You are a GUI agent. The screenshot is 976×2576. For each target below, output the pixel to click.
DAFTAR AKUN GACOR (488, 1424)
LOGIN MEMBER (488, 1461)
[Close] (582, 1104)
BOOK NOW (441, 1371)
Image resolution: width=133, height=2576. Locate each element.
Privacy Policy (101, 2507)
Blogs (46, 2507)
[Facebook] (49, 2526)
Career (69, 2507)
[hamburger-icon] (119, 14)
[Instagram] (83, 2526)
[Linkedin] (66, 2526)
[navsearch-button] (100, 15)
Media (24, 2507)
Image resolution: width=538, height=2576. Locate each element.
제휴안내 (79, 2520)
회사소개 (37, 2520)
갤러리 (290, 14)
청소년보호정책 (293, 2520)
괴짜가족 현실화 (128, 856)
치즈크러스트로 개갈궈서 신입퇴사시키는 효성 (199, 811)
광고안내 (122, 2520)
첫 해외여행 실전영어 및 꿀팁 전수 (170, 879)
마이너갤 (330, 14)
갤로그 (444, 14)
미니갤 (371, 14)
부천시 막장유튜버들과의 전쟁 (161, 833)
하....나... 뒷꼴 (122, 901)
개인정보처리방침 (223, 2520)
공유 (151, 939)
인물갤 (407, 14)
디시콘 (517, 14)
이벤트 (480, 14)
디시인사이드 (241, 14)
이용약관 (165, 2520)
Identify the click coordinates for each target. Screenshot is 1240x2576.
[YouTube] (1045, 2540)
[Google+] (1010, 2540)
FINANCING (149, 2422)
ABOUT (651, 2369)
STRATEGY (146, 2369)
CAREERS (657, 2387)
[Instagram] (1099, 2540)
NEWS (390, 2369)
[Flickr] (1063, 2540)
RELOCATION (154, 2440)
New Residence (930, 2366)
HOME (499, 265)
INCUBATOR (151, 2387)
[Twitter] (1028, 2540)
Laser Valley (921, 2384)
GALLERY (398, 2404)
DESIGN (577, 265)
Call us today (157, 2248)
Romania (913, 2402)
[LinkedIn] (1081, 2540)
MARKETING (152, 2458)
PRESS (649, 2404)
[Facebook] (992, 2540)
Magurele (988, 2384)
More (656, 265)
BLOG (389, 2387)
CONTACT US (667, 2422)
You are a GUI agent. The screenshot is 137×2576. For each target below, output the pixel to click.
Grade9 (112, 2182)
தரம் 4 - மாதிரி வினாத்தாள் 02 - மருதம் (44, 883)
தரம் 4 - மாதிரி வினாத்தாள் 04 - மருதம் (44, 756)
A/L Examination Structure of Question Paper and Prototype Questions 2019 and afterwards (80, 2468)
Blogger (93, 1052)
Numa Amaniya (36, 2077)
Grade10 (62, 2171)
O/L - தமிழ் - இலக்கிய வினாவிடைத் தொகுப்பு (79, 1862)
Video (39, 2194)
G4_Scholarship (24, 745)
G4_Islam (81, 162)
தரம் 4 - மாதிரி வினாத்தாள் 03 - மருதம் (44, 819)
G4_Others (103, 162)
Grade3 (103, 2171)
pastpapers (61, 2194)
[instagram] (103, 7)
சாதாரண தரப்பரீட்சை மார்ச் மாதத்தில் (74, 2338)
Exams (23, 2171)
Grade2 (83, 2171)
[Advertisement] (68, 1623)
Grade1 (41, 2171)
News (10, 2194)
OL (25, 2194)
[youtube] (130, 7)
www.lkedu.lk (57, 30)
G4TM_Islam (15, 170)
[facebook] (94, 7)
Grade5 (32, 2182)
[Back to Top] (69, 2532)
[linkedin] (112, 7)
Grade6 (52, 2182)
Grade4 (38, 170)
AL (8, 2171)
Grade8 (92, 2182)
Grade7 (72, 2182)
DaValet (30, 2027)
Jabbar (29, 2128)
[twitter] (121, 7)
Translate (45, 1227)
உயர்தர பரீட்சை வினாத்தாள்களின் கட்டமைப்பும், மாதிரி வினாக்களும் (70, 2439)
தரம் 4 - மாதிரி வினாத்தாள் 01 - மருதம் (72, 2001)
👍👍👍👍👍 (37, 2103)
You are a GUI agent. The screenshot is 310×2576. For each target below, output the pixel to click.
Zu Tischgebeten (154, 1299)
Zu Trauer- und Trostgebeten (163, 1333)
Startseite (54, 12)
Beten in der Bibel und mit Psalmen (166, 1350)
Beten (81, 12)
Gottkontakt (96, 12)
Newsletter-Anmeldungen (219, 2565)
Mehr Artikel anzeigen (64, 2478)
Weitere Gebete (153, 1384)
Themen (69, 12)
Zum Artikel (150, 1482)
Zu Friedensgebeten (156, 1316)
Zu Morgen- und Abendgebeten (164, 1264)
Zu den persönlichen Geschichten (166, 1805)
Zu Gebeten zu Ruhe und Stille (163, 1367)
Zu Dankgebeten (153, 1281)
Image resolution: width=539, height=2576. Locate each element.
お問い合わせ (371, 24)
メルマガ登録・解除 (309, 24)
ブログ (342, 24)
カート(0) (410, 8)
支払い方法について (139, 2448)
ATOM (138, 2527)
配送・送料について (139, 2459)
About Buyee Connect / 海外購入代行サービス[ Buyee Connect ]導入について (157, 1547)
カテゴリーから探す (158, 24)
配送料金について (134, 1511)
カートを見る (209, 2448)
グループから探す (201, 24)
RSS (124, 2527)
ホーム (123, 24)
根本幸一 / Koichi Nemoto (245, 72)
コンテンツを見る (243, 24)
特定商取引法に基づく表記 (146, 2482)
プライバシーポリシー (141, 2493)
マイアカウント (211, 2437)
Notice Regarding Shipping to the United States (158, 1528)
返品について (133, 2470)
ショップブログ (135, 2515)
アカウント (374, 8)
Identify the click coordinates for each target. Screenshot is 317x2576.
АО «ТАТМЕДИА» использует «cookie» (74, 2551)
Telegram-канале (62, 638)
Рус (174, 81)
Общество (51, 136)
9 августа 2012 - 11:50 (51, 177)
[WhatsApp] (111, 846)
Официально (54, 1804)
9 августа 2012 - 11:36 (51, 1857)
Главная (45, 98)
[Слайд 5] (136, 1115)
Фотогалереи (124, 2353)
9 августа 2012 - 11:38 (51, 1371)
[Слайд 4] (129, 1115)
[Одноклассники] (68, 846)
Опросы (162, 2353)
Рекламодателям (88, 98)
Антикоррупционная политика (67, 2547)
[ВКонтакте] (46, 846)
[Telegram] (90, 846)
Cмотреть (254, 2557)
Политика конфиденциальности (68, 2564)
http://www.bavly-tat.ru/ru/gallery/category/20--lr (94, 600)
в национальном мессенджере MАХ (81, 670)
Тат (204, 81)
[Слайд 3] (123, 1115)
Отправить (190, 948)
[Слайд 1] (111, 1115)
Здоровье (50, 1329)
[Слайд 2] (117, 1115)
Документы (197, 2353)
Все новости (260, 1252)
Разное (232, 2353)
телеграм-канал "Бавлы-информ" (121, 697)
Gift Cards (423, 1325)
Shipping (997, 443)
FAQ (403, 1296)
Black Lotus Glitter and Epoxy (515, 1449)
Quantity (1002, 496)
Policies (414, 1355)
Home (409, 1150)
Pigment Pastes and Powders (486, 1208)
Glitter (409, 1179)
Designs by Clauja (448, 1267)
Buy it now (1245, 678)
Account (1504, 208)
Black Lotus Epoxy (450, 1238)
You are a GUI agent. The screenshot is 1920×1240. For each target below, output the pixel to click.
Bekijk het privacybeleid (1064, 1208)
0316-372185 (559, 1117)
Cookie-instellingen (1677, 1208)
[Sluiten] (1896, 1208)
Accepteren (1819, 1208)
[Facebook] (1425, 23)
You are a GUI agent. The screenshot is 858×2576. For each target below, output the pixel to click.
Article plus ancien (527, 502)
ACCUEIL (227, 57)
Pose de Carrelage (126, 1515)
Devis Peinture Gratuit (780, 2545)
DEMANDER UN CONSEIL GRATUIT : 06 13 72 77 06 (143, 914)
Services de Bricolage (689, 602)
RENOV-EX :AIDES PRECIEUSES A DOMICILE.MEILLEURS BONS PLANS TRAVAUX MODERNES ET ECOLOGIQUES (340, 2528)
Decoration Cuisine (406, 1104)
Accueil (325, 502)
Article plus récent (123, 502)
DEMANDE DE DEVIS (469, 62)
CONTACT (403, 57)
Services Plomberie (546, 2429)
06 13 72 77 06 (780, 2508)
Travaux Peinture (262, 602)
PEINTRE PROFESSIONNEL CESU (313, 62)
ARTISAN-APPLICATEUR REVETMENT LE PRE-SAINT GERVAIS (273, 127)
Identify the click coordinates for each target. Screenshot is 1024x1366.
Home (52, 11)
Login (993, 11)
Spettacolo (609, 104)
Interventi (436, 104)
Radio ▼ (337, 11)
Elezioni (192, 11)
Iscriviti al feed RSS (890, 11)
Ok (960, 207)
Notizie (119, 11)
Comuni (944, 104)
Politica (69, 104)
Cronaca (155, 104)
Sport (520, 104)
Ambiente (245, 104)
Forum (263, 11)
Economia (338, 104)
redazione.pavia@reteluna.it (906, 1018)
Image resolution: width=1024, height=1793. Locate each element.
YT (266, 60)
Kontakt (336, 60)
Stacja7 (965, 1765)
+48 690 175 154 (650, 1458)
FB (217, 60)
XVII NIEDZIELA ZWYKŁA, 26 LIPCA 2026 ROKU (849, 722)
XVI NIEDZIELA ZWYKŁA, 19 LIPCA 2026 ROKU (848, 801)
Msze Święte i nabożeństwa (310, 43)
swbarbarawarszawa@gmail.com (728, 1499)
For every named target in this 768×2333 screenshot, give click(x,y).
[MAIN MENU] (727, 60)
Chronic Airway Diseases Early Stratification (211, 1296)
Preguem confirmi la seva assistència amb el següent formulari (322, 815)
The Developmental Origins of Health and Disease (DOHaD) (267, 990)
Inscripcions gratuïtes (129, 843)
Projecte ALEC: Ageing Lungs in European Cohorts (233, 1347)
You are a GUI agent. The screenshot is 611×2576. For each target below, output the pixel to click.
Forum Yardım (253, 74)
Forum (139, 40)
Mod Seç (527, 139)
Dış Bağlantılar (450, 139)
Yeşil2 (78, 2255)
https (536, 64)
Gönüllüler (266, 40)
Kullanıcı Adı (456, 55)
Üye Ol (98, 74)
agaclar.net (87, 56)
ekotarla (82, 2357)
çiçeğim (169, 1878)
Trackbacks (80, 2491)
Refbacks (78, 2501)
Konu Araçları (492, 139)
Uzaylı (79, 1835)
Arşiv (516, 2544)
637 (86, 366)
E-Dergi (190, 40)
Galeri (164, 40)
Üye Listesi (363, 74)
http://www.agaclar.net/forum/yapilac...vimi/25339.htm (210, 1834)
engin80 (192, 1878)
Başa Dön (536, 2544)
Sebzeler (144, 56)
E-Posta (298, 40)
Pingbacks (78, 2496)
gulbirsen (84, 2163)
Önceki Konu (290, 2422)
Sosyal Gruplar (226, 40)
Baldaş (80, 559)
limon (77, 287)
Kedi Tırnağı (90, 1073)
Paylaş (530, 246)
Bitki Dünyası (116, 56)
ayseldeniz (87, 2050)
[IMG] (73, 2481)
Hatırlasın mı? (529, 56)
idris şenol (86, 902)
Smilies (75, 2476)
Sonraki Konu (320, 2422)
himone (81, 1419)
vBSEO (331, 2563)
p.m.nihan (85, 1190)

******************************

● **Task requirements**
Report all lines above with "Locate".

● **Your response**
Image resolution: width=133, height=2576. Locate each element.
Image resolution: width=538, height=2576. Locate each element.
Image resolution: width=539, height=2576. Locate each element.
Image resolution: width=1024, height=1793. Locate each element.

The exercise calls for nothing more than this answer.